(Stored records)
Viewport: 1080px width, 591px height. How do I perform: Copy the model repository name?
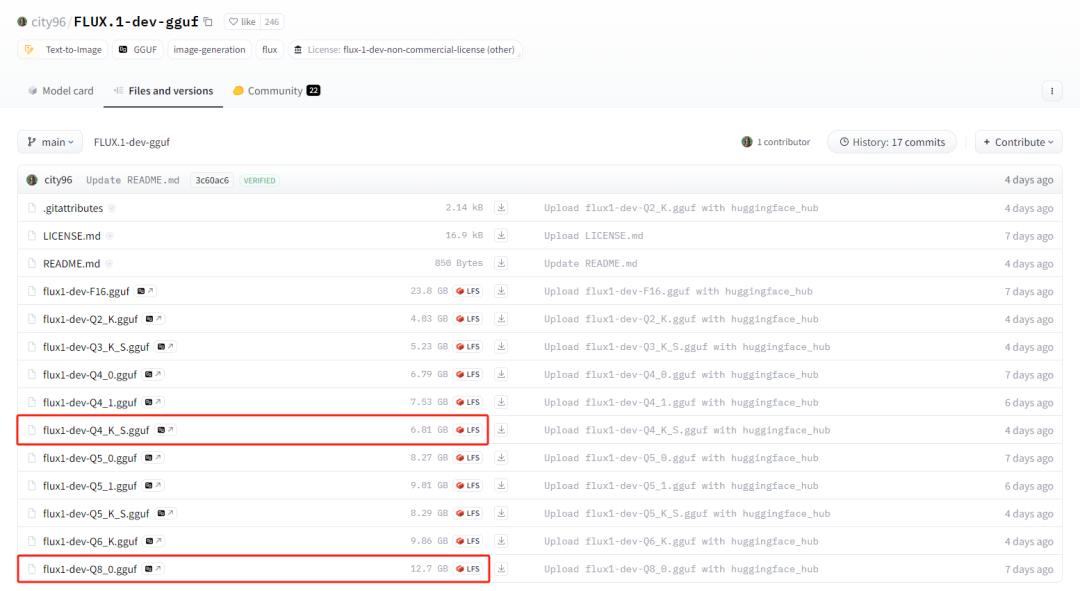(x=207, y=20)
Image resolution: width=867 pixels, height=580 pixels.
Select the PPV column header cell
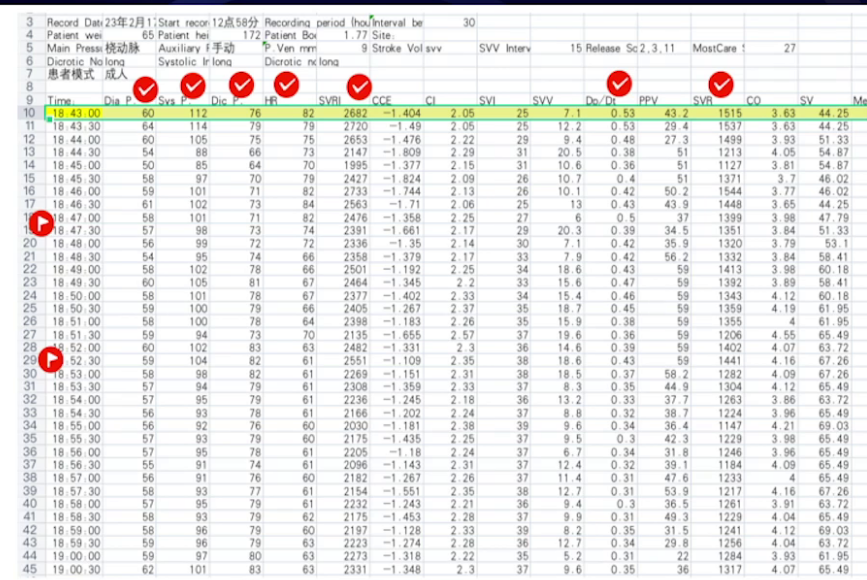[x=649, y=101]
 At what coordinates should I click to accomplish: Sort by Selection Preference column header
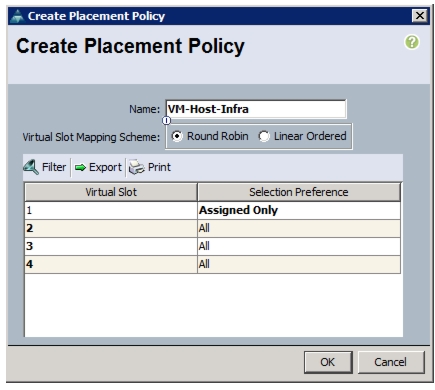coord(299,192)
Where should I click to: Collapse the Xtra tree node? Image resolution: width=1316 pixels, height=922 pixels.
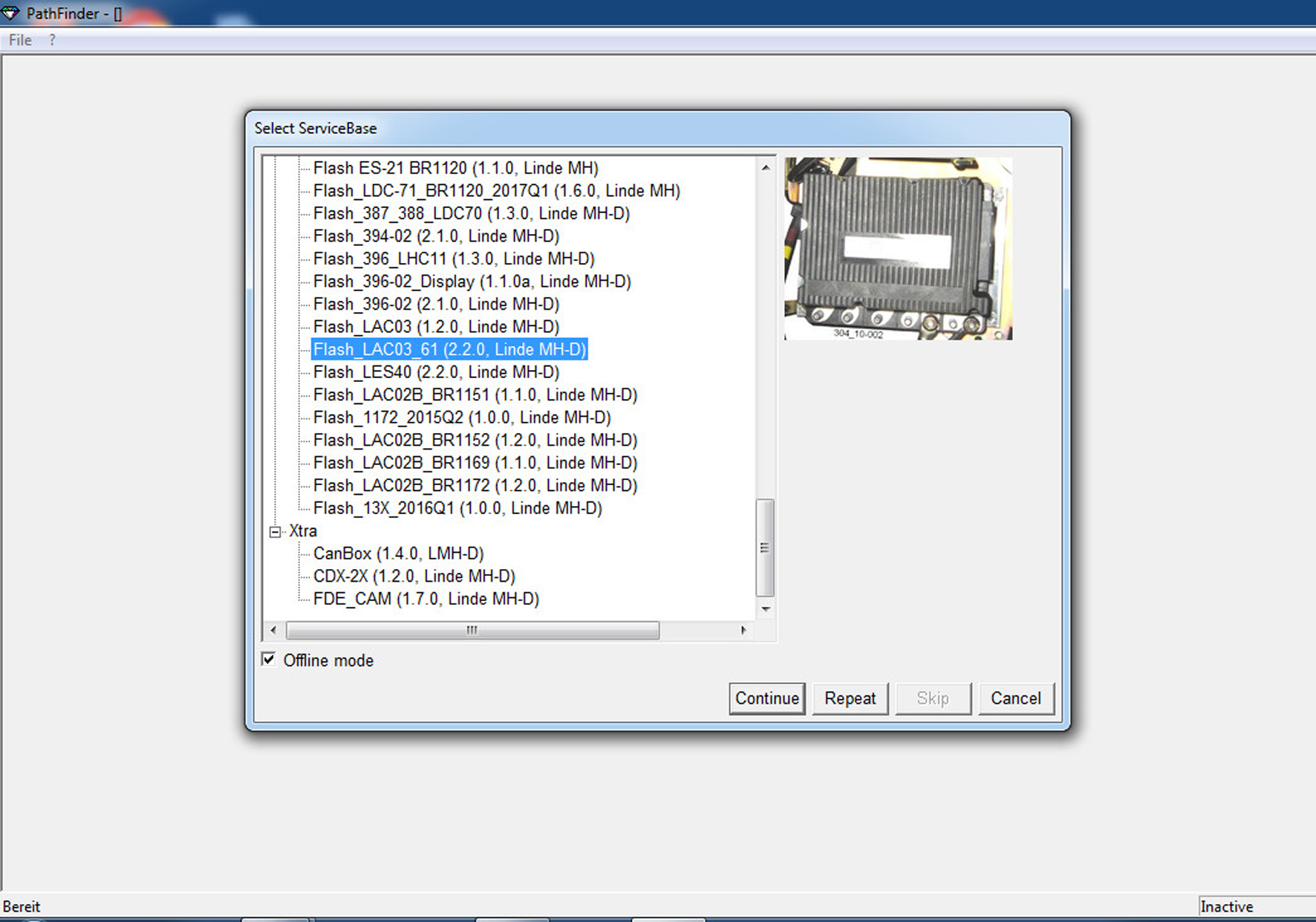(x=276, y=531)
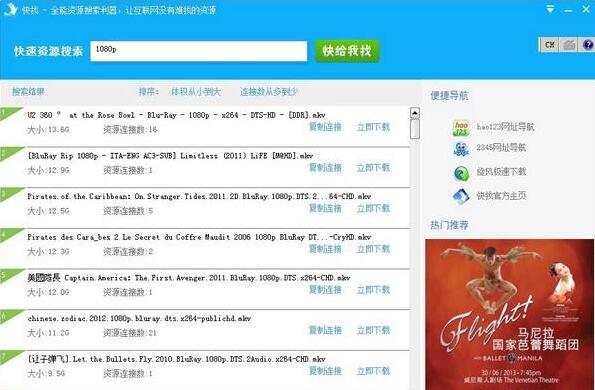Click the results scrollbar up arrow

point(415,113)
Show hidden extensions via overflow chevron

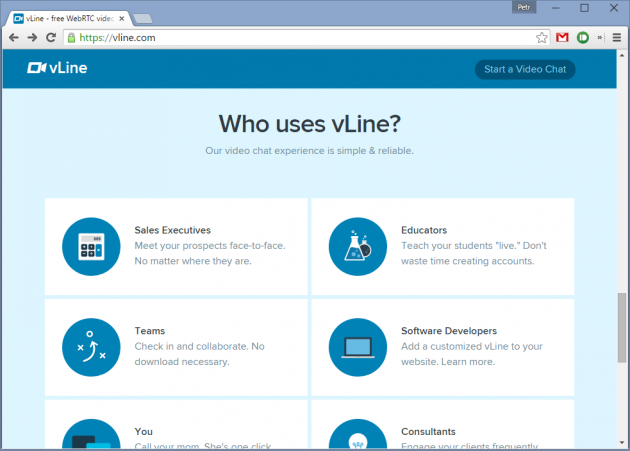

Goal of the exercise: An exact restatement of the lines from the one holding "At what coordinates" through the end of the entries, both ends included, is the whole answer. Pictures stay out.

Answer box:
 At what coordinates should I click to accomplish: Sort by Selection Preference column header
coord(299,192)
Where should I click to: Collapse the Xtra tree node? Image resolution: width=1316 pixels, height=922 pixels.
(x=276, y=531)
Click the results scrollbar up arrow

point(415,113)
Show hidden extensions via overflow chevron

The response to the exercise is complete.